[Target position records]
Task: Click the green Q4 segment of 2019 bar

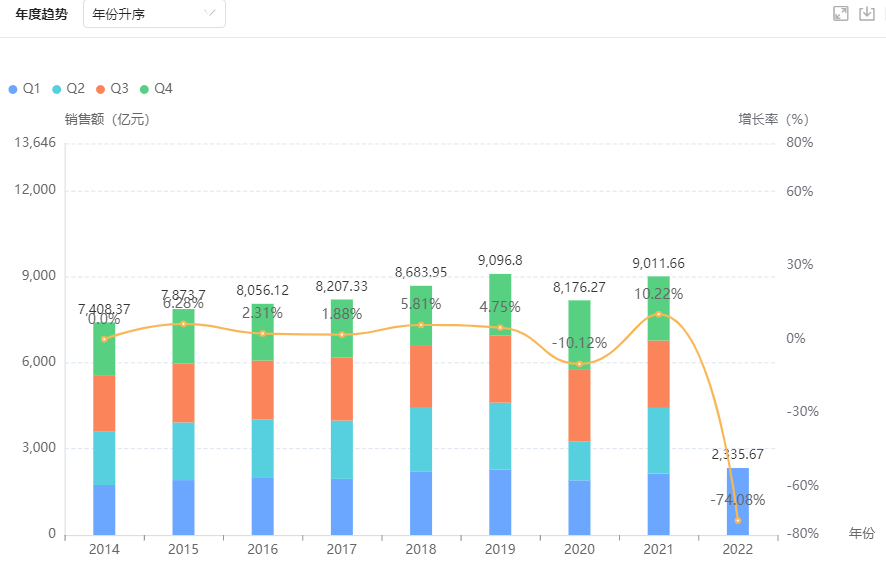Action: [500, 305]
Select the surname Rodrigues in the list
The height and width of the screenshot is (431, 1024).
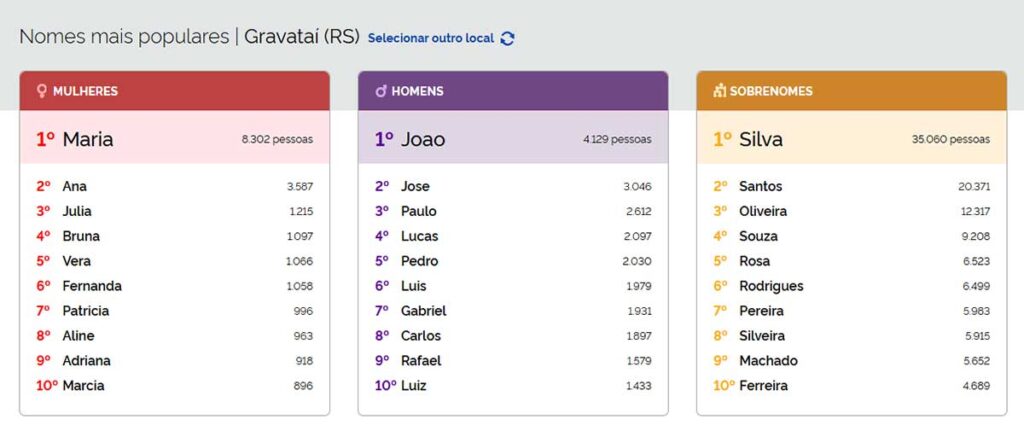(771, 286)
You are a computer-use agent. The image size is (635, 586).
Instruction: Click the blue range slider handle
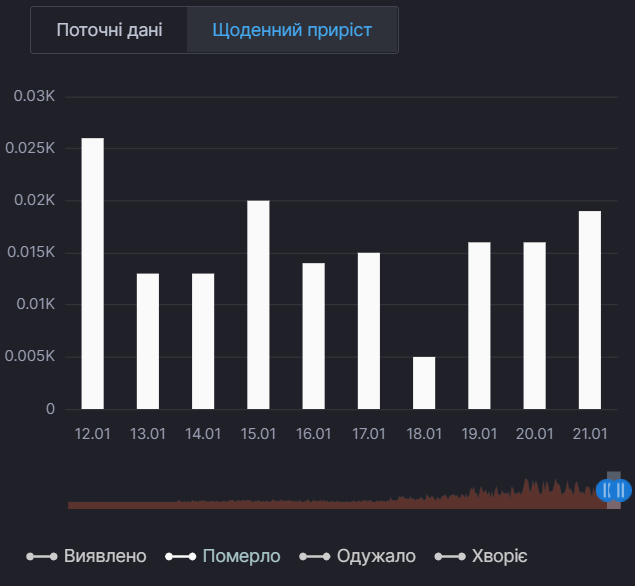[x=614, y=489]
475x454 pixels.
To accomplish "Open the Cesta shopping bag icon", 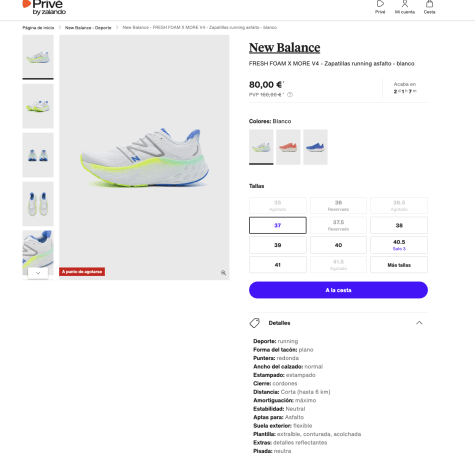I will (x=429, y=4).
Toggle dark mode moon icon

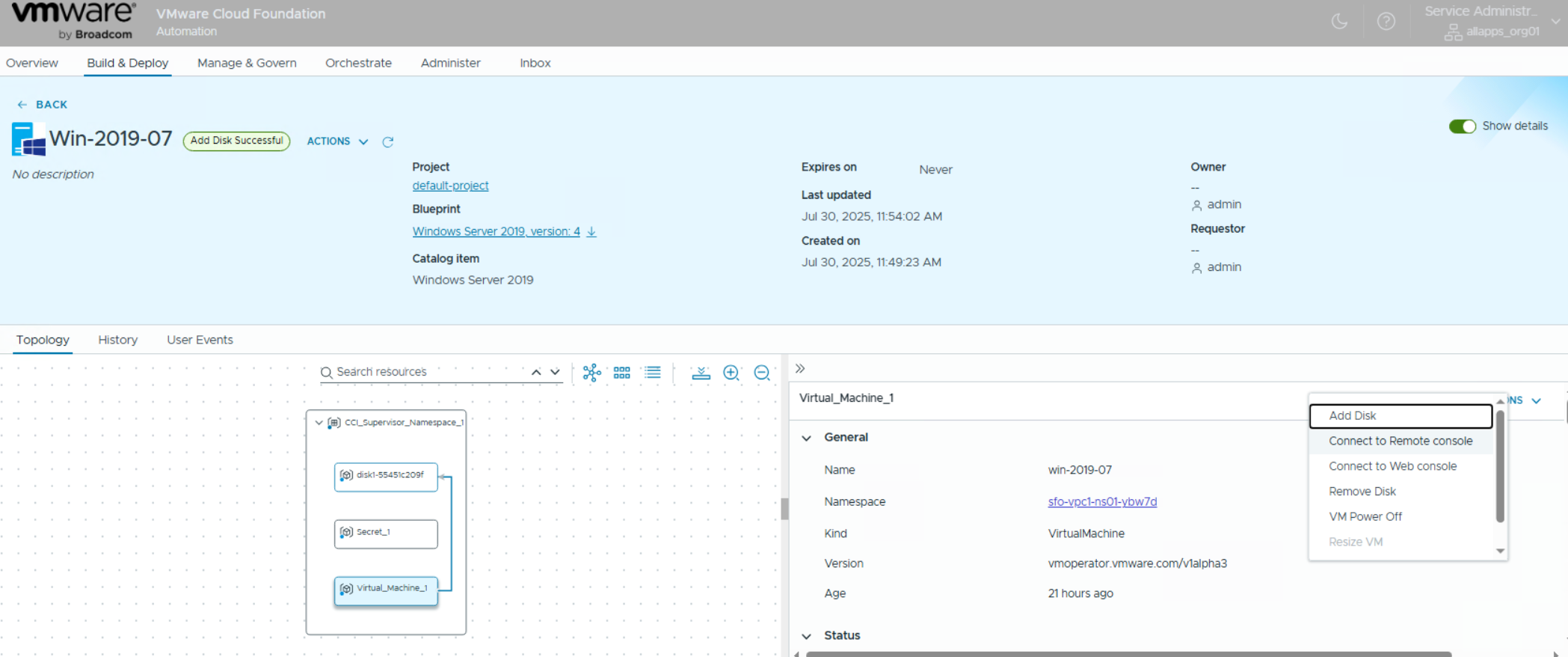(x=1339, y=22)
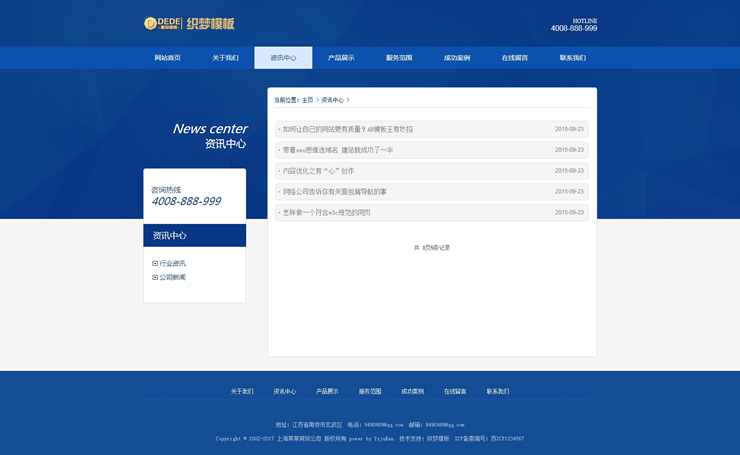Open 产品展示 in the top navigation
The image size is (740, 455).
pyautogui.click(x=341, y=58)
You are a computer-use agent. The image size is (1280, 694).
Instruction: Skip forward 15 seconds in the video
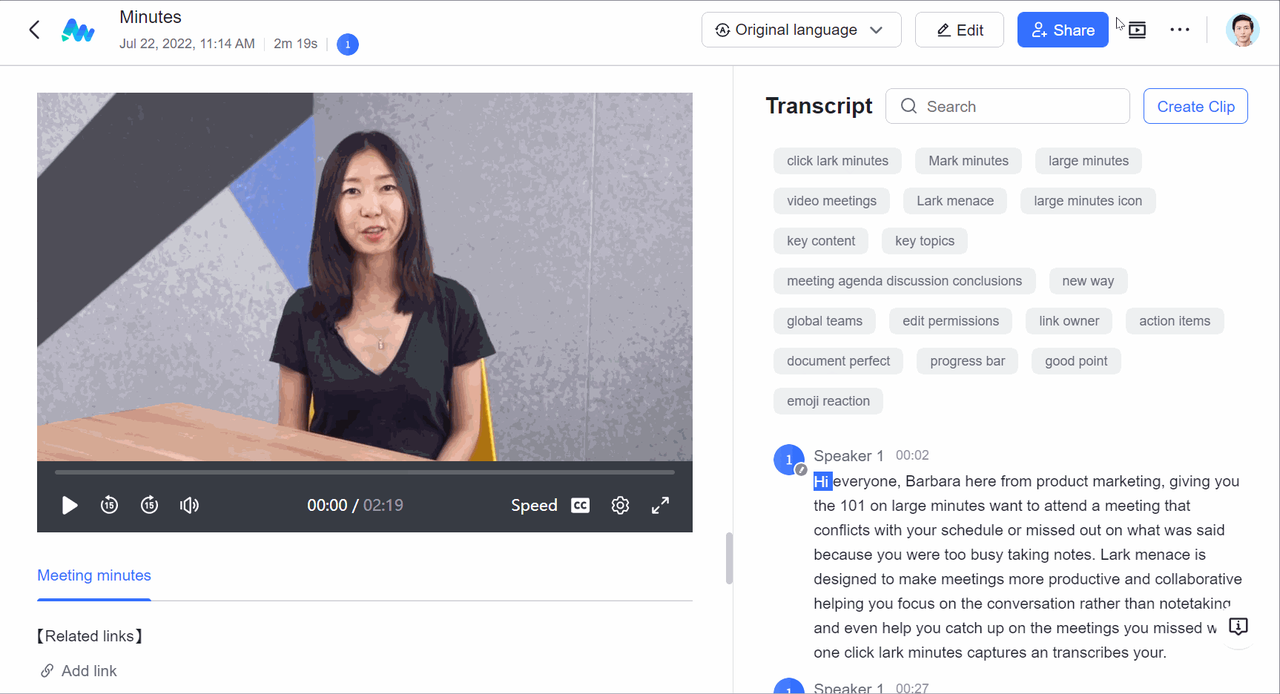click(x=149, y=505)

> **Written task**
Add -59 to every coordinate in the answers while rewriting the records in full, requests included, from the line that contains "You are a computer-use agent. The image size is (1280, 694)." through the end of the records. Leave the pictures out of your answer.

> **Task result**
You are a computer-use agent. The image size is (1280, 694).
Instruction: Skip forward 15 seconds in the video
click(x=90, y=446)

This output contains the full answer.